(Rows from a dataset)
++++++++++
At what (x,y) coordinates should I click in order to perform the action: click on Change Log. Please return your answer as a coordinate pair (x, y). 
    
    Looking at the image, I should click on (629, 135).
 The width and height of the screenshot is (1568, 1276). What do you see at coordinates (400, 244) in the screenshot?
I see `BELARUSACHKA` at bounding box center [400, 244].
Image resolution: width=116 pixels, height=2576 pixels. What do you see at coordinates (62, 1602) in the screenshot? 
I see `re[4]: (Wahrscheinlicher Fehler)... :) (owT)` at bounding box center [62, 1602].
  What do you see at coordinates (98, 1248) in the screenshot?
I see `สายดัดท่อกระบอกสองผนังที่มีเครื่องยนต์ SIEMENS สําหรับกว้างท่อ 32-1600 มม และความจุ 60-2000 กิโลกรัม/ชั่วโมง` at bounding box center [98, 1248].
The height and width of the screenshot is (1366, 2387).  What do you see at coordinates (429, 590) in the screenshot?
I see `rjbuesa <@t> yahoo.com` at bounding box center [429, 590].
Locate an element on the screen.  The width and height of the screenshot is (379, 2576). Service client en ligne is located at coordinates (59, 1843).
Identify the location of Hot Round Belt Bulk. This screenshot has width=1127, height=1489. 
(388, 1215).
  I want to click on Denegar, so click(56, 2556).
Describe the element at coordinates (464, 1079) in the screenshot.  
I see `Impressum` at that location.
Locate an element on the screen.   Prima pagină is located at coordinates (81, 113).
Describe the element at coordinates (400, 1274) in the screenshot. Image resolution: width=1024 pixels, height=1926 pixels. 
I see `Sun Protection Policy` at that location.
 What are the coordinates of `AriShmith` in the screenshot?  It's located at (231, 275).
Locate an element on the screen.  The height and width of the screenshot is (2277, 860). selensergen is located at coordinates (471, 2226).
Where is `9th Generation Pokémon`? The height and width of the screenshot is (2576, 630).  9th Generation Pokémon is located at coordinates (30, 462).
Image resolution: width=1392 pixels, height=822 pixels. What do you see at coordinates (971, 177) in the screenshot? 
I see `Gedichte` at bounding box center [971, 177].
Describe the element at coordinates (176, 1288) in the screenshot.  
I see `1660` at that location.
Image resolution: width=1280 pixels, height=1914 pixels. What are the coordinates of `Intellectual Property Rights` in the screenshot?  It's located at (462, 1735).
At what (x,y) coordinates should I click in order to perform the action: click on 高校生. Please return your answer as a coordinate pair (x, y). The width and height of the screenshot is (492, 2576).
++++++++++
_YOUR OBJECTIVE_.
Write out all the records again, swapping "Describe the element" for "Identify the element" wherever it occurs and leaving everything else unchanged.

_THE OUTPUT_.
At what (x,y) coordinates should I click in order to perform the action: click on Change Log. Please return your answer as a coordinate pair (x, y). 
    
    Looking at the image, I should click on (629, 135).
 The width and height of the screenshot is (1568, 1276). What do you see at coordinates (400, 244) in the screenshot?
I see `BELARUSACHKA` at bounding box center [400, 244].
Image resolution: width=116 pixels, height=2576 pixels. What do you see at coordinates (62, 1602) in the screenshot? 
I see `re[4]: (Wahrscheinlicher Fehler)... :) (owT)` at bounding box center [62, 1602].
  What do you see at coordinates (98, 1248) in the screenshot?
I see `สายดัดท่อกระบอกสองผนังที่มีเครื่องยนต์ SIEMENS สําหรับกว้างท่อ 32-1600 มม และความจุ 60-2000 กิโลกรัม/ชั่วโมง` at bounding box center [98, 1248].
The height and width of the screenshot is (1366, 2387).  What do you see at coordinates (429, 590) in the screenshot?
I see `rjbuesa <@t> yahoo.com` at bounding box center [429, 590].
Locate an element on the screen.  The width and height of the screenshot is (379, 2576). Service client en ligne is located at coordinates (59, 1843).
Identify the location of Hot Round Belt Bulk. This screenshot has width=1127, height=1489. 
(388, 1215).
  I want to click on Denegar, so click(56, 2556).
Identify the element at coordinates (464, 1079) in the screenshot.  
I see `Impressum` at that location.
Locate an element on the screen.   Prima pagină is located at coordinates (81, 113).
Identify the element at coordinates (400, 1274) in the screenshot. Image resolution: width=1024 pixels, height=1926 pixels. 
I see `Sun Protection Policy` at that location.
 What are the coordinates of `AriShmith` in the screenshot?  It's located at (231, 275).
Locate an element on the screen.  The height and width of the screenshot is (2277, 860). selensergen is located at coordinates (471, 2226).
Where is `9th Generation Pokémon`? The height and width of the screenshot is (2576, 630).  9th Generation Pokémon is located at coordinates (30, 462).
Image resolution: width=1392 pixels, height=822 pixels. What do you see at coordinates (971, 177) in the screenshot? 
I see `Gedichte` at bounding box center [971, 177].
Identify the element at coordinates (176, 1288) in the screenshot.  
I see `1660` at that location.
Image resolution: width=1280 pixels, height=1914 pixels. What are the coordinates of `Intellectual Property Rights` in the screenshot?  It's located at (462, 1735).
At what (x,y) coordinates should I click in order to perform the action: click on 高校生. Please return your answer as a coordinate pair (x, y). The width and height of the screenshot is (492, 2576).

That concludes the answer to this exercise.